** START OF Input records **

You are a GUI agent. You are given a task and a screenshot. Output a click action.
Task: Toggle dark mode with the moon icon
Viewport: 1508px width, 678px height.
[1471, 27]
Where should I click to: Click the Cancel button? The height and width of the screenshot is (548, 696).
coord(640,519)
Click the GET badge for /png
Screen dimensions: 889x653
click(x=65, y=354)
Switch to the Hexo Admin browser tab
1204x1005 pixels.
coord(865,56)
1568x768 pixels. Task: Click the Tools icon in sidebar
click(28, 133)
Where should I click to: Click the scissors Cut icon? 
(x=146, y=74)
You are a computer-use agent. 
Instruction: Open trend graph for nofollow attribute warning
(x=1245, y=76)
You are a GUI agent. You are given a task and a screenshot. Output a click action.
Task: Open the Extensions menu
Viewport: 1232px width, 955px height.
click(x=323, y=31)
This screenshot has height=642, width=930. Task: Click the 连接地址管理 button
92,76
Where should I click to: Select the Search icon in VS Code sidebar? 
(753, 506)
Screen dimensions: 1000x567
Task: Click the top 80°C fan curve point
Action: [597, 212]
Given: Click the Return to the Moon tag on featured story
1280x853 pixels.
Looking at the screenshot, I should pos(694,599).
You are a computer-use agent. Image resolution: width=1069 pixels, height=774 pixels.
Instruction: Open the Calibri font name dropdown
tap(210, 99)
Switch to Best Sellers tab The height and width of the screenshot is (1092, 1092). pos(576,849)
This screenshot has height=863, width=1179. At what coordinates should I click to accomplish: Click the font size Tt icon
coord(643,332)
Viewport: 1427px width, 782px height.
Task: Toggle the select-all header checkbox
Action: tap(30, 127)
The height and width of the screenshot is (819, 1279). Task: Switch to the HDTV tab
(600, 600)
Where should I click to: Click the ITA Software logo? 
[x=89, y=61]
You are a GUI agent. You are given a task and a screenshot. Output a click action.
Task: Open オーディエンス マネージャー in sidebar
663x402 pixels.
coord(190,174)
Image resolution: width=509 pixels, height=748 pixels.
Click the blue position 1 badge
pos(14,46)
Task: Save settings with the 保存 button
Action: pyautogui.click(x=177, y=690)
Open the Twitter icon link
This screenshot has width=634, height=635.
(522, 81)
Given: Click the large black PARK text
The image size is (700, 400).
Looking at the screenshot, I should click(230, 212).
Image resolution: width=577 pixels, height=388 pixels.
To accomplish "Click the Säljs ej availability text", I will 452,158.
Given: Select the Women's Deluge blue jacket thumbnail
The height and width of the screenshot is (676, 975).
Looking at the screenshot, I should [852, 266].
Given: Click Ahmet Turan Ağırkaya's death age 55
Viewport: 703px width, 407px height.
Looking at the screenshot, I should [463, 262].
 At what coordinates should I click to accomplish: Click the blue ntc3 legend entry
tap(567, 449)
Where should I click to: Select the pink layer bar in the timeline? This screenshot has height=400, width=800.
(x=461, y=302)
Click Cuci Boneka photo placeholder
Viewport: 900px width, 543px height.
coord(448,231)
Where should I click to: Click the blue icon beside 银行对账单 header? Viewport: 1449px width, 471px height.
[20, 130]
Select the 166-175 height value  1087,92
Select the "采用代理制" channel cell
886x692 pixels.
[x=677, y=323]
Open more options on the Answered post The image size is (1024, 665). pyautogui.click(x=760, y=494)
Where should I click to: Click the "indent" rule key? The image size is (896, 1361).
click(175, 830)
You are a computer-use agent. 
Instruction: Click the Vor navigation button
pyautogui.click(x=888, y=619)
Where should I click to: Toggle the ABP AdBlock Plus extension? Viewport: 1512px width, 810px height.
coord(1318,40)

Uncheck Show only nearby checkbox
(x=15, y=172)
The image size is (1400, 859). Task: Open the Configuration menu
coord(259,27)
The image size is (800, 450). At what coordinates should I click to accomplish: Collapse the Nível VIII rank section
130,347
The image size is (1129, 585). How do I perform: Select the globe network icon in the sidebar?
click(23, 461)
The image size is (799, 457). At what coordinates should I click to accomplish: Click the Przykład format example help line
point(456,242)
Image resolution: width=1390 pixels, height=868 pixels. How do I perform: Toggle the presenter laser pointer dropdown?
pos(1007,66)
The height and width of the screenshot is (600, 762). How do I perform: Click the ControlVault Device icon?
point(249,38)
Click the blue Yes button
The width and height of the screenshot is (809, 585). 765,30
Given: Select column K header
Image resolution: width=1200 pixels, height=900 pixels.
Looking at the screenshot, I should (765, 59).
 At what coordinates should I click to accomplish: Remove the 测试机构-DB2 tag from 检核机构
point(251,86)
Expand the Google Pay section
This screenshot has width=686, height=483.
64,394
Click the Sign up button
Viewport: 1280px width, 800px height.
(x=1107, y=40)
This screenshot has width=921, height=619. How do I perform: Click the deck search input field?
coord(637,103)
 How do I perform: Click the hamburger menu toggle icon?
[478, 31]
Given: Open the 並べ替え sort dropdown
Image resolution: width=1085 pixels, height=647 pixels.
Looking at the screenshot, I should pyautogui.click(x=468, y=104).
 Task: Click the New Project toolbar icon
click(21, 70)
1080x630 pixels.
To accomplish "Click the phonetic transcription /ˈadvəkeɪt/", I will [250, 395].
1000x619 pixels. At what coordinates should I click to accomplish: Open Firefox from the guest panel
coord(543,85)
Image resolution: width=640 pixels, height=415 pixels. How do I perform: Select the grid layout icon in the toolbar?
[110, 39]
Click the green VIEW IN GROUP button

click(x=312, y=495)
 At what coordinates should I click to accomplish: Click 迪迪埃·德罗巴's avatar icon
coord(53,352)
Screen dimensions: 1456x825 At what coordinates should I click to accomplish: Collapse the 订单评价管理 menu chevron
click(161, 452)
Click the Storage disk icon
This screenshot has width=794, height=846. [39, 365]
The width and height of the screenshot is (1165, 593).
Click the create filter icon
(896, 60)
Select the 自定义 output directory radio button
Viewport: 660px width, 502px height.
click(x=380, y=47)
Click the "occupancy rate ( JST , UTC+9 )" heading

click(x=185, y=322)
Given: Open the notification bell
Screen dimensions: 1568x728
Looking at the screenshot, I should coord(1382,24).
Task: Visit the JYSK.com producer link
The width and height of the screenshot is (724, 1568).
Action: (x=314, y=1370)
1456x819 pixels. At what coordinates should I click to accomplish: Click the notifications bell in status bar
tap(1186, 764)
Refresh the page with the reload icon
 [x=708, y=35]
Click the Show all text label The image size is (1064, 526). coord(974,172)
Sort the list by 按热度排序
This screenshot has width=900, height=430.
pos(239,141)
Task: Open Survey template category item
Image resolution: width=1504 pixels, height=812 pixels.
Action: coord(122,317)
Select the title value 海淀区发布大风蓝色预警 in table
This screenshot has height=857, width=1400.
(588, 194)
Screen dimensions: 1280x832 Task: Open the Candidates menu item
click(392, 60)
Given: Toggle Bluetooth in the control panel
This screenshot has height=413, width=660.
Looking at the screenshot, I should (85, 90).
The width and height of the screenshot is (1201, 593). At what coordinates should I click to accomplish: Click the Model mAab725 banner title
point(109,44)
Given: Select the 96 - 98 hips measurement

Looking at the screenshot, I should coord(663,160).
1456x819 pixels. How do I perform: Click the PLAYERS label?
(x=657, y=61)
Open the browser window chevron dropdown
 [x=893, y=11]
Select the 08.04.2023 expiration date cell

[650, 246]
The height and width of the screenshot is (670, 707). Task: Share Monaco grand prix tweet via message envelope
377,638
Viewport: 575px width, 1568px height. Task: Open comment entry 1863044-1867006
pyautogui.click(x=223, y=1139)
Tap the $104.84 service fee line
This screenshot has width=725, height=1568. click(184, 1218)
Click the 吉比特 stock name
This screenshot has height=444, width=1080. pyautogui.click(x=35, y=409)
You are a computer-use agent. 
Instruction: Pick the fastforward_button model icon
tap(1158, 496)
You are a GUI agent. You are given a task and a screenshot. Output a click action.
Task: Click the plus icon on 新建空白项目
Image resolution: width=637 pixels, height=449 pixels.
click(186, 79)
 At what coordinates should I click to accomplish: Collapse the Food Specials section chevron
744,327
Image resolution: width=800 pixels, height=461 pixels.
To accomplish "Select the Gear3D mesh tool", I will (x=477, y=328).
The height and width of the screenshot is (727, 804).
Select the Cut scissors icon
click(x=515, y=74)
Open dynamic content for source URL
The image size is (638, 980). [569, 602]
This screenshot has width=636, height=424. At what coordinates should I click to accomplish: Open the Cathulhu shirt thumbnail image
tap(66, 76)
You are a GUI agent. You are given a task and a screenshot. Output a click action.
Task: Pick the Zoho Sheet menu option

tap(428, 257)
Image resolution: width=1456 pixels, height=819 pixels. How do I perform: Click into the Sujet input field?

** END OF Input records **

Rewrite everything from the line containing "1456x819 pixels. How" down to the end of the entries, swapping "chevron" for "arrow" and keeping all else the same.

1456x819 pixels. How do I perform: Click the PLAYERS label?
(x=657, y=61)
Open the browser window arrow dropdown
 [x=893, y=11]
Select the 08.04.2023 expiration date cell

[650, 246]
The height and width of the screenshot is (670, 707). Task: Share Monaco grand prix tweet via message envelope
377,638
Viewport: 575px width, 1568px height. Task: Open comment entry 1863044-1867006
pyautogui.click(x=223, y=1139)
Tap the $104.84 service fee line
This screenshot has width=725, height=1568. click(184, 1218)
Click the 吉比特 stock name
This screenshot has height=444, width=1080. pyautogui.click(x=35, y=409)
You are a computer-use agent. 
Instruction: Pick the fastforward_button model icon
tap(1158, 496)
You are a GUI agent. You are given a task and a screenshot. Output a click action.
Task: Click the plus icon on 新建空白项目
Image resolution: width=637 pixels, height=449 pixels.
click(186, 79)
 At what coordinates should I click to accomplish: Collapse the Food Specials section arrow
744,327
Image resolution: width=800 pixels, height=461 pixels.
To accomplish "Select the Gear3D mesh tool", I will (x=477, y=328).
The height and width of the screenshot is (727, 804).
Select the Cut scissors icon
click(x=515, y=74)
Open dynamic content for source URL
The image size is (638, 980). [569, 602]
This screenshot has width=636, height=424. At what coordinates should I click to accomplish: Open the Cathulhu shirt thumbnail image
tap(66, 76)
You are a GUI agent. You are given a task and a screenshot. Output a click action.
Task: Pick the Zoho Sheet menu option

tap(428, 257)
Image resolution: width=1456 pixels, height=819 pixels. How do I perform: Click into the Sujet input field?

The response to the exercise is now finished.